(Element lookup records)
====
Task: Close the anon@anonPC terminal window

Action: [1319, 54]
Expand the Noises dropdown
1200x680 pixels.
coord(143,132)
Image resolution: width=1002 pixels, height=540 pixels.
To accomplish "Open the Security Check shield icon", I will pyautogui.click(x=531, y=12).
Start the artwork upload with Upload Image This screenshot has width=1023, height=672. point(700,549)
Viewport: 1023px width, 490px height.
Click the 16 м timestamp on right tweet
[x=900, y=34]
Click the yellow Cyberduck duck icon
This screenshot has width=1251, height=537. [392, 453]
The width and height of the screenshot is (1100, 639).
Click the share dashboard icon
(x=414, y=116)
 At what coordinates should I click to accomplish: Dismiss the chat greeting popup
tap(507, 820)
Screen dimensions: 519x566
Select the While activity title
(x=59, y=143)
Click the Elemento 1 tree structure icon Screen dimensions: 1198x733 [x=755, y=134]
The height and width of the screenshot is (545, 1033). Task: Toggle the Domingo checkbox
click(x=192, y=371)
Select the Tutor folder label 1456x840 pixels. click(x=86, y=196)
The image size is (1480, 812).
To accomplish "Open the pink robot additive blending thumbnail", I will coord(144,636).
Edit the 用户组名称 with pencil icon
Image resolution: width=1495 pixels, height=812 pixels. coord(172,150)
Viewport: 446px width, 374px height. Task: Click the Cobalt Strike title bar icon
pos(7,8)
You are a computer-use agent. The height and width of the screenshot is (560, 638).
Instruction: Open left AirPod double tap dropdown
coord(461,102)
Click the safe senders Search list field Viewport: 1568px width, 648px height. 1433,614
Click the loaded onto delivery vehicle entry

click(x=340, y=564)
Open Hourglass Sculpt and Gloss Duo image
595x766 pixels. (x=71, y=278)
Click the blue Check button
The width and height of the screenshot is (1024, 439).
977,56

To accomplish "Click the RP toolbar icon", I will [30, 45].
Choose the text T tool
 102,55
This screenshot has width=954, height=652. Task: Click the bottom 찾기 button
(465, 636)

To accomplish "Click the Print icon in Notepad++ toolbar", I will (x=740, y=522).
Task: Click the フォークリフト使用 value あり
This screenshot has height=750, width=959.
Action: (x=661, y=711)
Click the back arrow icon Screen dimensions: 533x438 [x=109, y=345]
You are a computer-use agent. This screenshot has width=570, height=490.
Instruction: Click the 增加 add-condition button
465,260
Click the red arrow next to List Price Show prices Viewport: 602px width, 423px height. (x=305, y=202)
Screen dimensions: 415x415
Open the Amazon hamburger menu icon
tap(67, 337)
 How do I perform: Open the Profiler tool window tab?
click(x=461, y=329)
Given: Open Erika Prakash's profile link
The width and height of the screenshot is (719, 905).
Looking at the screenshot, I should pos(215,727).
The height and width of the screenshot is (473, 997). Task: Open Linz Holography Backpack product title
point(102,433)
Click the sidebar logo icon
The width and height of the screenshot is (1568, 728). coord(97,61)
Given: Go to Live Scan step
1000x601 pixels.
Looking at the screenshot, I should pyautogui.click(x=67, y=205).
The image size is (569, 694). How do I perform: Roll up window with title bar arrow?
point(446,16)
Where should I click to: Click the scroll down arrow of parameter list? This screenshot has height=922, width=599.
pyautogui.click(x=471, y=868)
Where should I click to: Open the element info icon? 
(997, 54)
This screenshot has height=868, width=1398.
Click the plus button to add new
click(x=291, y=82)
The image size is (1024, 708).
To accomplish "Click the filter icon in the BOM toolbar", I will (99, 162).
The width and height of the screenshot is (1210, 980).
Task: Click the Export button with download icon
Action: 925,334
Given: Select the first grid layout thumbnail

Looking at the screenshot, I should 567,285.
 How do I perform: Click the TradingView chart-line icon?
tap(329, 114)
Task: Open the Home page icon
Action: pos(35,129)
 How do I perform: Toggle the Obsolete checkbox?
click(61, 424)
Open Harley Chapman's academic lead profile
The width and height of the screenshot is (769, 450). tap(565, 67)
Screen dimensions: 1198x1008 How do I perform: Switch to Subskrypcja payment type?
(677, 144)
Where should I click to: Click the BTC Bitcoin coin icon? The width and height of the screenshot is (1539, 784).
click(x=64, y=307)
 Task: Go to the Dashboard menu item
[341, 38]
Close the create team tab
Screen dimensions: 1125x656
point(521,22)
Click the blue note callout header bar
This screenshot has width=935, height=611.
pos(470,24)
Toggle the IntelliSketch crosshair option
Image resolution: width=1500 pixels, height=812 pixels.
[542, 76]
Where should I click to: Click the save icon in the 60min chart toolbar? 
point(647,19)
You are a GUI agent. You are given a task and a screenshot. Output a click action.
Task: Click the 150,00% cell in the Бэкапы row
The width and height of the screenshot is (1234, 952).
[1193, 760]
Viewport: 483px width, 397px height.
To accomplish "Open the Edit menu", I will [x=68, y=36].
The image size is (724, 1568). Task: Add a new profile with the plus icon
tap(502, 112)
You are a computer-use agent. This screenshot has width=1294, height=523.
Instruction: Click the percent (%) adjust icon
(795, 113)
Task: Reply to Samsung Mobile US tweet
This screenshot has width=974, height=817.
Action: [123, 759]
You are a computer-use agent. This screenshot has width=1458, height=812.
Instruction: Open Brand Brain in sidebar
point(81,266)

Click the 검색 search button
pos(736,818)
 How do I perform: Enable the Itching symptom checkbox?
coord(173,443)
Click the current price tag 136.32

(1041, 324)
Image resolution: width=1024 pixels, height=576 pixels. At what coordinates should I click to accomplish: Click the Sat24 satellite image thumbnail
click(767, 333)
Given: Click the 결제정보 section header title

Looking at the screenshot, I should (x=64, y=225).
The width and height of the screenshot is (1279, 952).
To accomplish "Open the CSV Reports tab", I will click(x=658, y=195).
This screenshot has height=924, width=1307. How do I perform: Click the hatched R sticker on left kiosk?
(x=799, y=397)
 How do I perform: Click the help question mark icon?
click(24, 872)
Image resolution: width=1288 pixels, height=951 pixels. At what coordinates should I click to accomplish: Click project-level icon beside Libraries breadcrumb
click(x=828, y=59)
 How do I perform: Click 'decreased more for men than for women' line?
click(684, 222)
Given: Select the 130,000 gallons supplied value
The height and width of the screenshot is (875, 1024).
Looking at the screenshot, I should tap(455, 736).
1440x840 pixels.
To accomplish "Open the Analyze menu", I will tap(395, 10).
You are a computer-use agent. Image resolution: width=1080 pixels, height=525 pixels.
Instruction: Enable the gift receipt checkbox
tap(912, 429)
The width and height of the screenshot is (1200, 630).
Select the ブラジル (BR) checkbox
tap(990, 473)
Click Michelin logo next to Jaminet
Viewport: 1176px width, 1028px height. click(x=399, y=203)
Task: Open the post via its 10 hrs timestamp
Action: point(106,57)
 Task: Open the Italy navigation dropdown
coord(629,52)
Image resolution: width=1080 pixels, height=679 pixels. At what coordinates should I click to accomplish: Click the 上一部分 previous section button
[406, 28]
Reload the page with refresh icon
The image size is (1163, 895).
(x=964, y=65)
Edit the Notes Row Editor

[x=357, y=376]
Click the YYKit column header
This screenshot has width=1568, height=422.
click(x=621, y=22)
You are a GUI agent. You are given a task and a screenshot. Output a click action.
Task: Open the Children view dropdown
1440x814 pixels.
====
- [TASK DESCRIPTION]: Set down every line of the rows above again, character for character.

- [REPLY]:
Task: Close the anon@anonPC terminal window

Action: [1319, 54]
Expand the Noises dropdown
1200x680 pixels.
coord(143,132)
Image resolution: width=1002 pixels, height=540 pixels.
To accomplish "Open the Security Check shield icon", I will pyautogui.click(x=531, y=12).
Start the artwork upload with Upload Image This screenshot has width=1023, height=672. point(700,549)
Viewport: 1023px width, 490px height.
Click the 16 м timestamp on right tweet
[x=900, y=34]
Click the yellow Cyberduck duck icon
This screenshot has width=1251, height=537. [392, 453]
The width and height of the screenshot is (1100, 639).
Click the share dashboard icon
(x=414, y=116)
 At what coordinates should I click to accomplish: Dismiss the chat greeting popup
tap(507, 820)
Screen dimensions: 519x566
Select the While activity title
(x=59, y=143)
Click the Elemento 1 tree structure icon Screen dimensions: 1198x733 [x=755, y=134]
The height and width of the screenshot is (545, 1033). Task: Toggle the Domingo checkbox
click(x=192, y=371)
Select the Tutor folder label 1456x840 pixels. click(x=86, y=196)
The image size is (1480, 812).
To accomplish "Open the pink robot additive blending thumbnail", I will coord(144,636).
Edit the 用户组名称 with pencil icon
Image resolution: width=1495 pixels, height=812 pixels. coord(172,150)
Viewport: 446px width, 374px height. Task: Click the Cobalt Strike title bar icon
pos(7,8)
You are a computer-use agent. The height and width of the screenshot is (560, 638).
Instruction: Open left AirPod double tap dropdown
coord(461,102)
Click the safe senders Search list field Viewport: 1568px width, 648px height. 1433,614
Click the loaded onto delivery vehicle entry

click(x=340, y=564)
Open Hourglass Sculpt and Gloss Duo image
595x766 pixels. (x=71, y=278)
Click the blue Check button
The width and height of the screenshot is (1024, 439).
977,56

To accomplish "Click the RP toolbar icon", I will [30, 45].
Choose the text T tool
 102,55
This screenshot has width=954, height=652. Task: Click the bottom 찾기 button
(465, 636)

To accomplish "Click the Print icon in Notepad++ toolbar", I will (x=740, y=522).
Task: Click the フォークリフト使用 value あり
This screenshot has height=750, width=959.
Action: (x=661, y=711)
Click the back arrow icon Screen dimensions: 533x438 [x=109, y=345]
You are a computer-use agent. This screenshot has width=570, height=490.
Instruction: Click the 增加 add-condition button
465,260
Click the red arrow next to List Price Show prices Viewport: 602px width, 423px height. (x=305, y=202)
Screen dimensions: 415x415
Open the Amazon hamburger menu icon
tap(67, 337)
 How do I perform: Open the Profiler tool window tab?
click(x=461, y=329)
Given: Open Erika Prakash's profile link
The width and height of the screenshot is (719, 905).
Looking at the screenshot, I should pos(215,727).
The height and width of the screenshot is (473, 997). Task: Open Linz Holography Backpack product title
point(102,433)
Click the sidebar logo icon
The width and height of the screenshot is (1568, 728). coord(97,61)
Given: Go to Live Scan step
1000x601 pixels.
Looking at the screenshot, I should pyautogui.click(x=67, y=205).
The image size is (569, 694). How do I perform: Roll up window with title bar arrow?
point(446,16)
Where should I click to: Click the scroll down arrow of parameter list? This screenshot has height=922, width=599.
pyautogui.click(x=471, y=868)
Where should I click to: Open the element info icon? 
(997, 54)
This screenshot has height=868, width=1398.
Click the plus button to add new
click(x=291, y=82)
The image size is (1024, 708).
To accomplish "Click the filter icon in the BOM toolbar", I will (99, 162).
The width and height of the screenshot is (1210, 980).
Task: Click the Export button with download icon
Action: 925,334
Given: Select the first grid layout thumbnail

Looking at the screenshot, I should 567,285.
 How do I perform: Click the TradingView chart-line icon?
tap(329, 114)
Task: Open the Home page icon
Action: pos(35,129)
 How do I perform: Toggle the Obsolete checkbox?
click(61, 424)
Open Harley Chapman's academic lead profile
The width and height of the screenshot is (769, 450). tap(565, 67)
Screen dimensions: 1198x1008 How do I perform: Switch to Subskrypcja payment type?
(677, 144)
Where should I click to: Click the BTC Bitcoin coin icon? The width and height of the screenshot is (1539, 784).
click(x=64, y=307)
 Task: Go to the Dashboard menu item
[341, 38]
Close the create team tab
Screen dimensions: 1125x656
point(521,22)
Click the blue note callout header bar
This screenshot has width=935, height=611.
pos(470,24)
Toggle the IntelliSketch crosshair option
Image resolution: width=1500 pixels, height=812 pixels.
[542, 76]
Where should I click to: Click the save icon in the 60min chart toolbar? 
point(647,19)
You are a GUI agent. You are given a task and a screenshot. Output a click action.
Task: Click the 150,00% cell in the Бэкапы row
The width and height of the screenshot is (1234, 952).
[1193, 760]
Viewport: 483px width, 397px height.
To accomplish "Open the Edit menu", I will [x=68, y=36].
The image size is (724, 1568). Task: Add a new profile with the plus icon
tap(502, 112)
You are a computer-use agent. This screenshot has width=1294, height=523.
Instruction: Click the percent (%) adjust icon
(795, 113)
Task: Reply to Samsung Mobile US tweet
This screenshot has width=974, height=817.
Action: [123, 759]
You are a computer-use agent. This screenshot has width=1458, height=812.
Instruction: Open Brand Brain in sidebar
point(81,266)

Click the 검색 search button
pos(736,818)
 How do I perform: Enable the Itching symptom checkbox?
coord(173,443)
Click the current price tag 136.32

(1041, 324)
Image resolution: width=1024 pixels, height=576 pixels. At what coordinates should I click to accomplish: Click the Sat24 satellite image thumbnail
click(767, 333)
Given: Click the 결제정보 section header title

Looking at the screenshot, I should (x=64, y=225).
The width and height of the screenshot is (1279, 952).
To accomplish "Open the CSV Reports tab", I will click(x=658, y=195).
This screenshot has height=924, width=1307. How do I perform: Click the hatched R sticker on left kiosk?
(x=799, y=397)
 How do I perform: Click the help question mark icon?
click(24, 872)
Image resolution: width=1288 pixels, height=951 pixels. At what coordinates should I click to accomplish: Click project-level icon beside Libraries breadcrumb
click(x=828, y=59)
 How do I perform: Click 'decreased more for men than for women' line?
click(684, 222)
Given: Select the 130,000 gallons supplied value
The height and width of the screenshot is (875, 1024).
Looking at the screenshot, I should tap(455, 736).
1440x840 pixels.
To accomplish "Open the Analyze menu", I will tap(395, 10).
You are a computer-use agent. Image resolution: width=1080 pixels, height=525 pixels.
Instruction: Enable the gift receipt checkbox
tap(912, 429)
The width and height of the screenshot is (1200, 630).
Select the ブラジル (BR) checkbox
tap(990, 473)
Click Michelin logo next to Jaminet
Viewport: 1176px width, 1028px height. click(x=399, y=203)
Task: Open the post via its 10 hrs timestamp
Action: point(106,57)
 Task: Open the Italy navigation dropdown
coord(629,52)
Image resolution: width=1080 pixels, height=679 pixels. At what coordinates should I click to accomplish: Click the 上一部分 previous section button
[406, 28]
Reload the page with refresh icon
The image size is (1163, 895).
(x=964, y=65)
Edit the Notes Row Editor

[x=357, y=376]
Click the YYKit column header
This screenshot has width=1568, height=422.
click(x=621, y=22)
You are a GUI agent. You are given a task and a screenshot. Output a click action.
Task: Open the Children view dropdown
1440x814 pixels.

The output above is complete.